What you will do: Going down the data below, set down exactly the line with "Instruction: Toggle the 使用真实组分 checkbox" and each line after it through the line with "has height=678, width=1515."; no other lines.

----- Source data -----

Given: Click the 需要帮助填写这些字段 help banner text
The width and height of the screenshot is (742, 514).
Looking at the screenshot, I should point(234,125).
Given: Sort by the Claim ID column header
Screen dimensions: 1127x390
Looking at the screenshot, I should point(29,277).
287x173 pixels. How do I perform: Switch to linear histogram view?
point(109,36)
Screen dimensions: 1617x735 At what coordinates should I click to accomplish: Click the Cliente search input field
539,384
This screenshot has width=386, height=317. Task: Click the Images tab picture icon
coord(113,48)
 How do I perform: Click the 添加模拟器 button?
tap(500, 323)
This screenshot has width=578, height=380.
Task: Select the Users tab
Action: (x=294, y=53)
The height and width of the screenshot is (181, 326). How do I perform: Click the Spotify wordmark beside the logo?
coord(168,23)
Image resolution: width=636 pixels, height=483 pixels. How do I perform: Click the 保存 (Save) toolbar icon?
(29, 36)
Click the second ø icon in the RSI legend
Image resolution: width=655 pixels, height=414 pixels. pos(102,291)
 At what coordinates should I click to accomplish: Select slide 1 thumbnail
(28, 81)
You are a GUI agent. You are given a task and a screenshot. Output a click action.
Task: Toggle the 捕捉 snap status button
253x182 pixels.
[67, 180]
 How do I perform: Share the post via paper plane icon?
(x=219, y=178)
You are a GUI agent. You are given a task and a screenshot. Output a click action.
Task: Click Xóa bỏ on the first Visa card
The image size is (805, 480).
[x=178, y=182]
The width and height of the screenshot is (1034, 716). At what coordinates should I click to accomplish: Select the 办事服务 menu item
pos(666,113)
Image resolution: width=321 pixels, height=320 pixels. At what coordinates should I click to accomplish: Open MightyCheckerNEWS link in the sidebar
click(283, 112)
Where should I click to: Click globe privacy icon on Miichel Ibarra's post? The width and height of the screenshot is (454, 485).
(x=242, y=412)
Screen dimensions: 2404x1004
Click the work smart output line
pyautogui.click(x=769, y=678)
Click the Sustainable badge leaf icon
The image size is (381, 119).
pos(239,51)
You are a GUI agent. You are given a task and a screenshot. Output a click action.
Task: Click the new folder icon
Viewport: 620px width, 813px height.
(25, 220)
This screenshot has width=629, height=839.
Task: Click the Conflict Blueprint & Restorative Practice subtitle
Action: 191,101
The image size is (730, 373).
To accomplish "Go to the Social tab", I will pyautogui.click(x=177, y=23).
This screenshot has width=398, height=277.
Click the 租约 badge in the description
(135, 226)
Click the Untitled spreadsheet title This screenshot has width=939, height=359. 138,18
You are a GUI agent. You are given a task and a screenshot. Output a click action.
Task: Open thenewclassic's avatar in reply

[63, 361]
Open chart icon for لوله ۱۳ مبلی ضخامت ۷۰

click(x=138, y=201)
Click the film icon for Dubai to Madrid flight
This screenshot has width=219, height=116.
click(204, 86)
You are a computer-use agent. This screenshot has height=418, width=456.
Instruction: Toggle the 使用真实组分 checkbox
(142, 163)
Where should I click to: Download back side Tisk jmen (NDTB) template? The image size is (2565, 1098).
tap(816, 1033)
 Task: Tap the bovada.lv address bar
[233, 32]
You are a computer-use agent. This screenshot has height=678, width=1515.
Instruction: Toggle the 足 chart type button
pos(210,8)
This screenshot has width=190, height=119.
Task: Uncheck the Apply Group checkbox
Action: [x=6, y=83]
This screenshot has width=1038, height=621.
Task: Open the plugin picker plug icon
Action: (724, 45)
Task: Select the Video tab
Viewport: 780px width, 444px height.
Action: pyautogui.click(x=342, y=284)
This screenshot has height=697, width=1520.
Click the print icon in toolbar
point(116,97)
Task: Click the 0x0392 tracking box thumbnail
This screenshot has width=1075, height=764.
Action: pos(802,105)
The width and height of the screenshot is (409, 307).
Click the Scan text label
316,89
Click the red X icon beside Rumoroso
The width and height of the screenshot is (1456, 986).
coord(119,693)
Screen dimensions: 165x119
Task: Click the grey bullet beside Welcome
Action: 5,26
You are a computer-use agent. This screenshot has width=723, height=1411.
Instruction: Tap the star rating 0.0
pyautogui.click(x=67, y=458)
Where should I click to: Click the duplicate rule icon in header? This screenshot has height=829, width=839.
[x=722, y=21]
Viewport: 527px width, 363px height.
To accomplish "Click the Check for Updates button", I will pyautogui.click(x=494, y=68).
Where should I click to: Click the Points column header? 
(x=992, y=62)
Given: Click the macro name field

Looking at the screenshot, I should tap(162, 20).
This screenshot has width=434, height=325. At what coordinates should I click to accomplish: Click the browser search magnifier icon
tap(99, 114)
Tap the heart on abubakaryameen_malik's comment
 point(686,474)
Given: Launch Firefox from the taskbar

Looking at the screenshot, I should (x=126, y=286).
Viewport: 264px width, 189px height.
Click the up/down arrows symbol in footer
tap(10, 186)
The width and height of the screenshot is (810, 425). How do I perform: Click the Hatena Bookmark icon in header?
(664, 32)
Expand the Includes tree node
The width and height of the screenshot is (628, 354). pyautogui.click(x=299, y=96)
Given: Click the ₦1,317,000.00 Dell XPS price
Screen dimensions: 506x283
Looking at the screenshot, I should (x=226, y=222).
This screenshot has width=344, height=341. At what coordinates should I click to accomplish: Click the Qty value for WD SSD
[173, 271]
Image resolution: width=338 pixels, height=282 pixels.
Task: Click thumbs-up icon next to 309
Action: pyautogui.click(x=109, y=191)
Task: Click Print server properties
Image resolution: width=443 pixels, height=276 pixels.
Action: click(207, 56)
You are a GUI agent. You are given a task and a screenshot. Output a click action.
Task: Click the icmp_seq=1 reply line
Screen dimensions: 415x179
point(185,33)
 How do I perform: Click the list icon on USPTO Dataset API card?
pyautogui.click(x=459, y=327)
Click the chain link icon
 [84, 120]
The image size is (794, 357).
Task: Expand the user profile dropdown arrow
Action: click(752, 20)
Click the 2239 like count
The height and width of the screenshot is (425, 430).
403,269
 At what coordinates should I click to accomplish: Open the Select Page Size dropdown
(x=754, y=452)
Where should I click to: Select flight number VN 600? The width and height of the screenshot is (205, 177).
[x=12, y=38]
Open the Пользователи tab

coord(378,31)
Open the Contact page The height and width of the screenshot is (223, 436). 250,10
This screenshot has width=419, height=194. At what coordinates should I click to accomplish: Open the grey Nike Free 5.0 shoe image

-----

Answer to this problem:
Instruction: Toggle the 使用真实组分 checkbox
(142, 163)
Where should I click to: Download back side Tisk jmen (NDTB) template? The image size is (2565, 1098).
tap(816, 1033)
 Task: Tap the bovada.lv address bar
[233, 32]
You are a computer-use agent. This screenshot has height=678, width=1515.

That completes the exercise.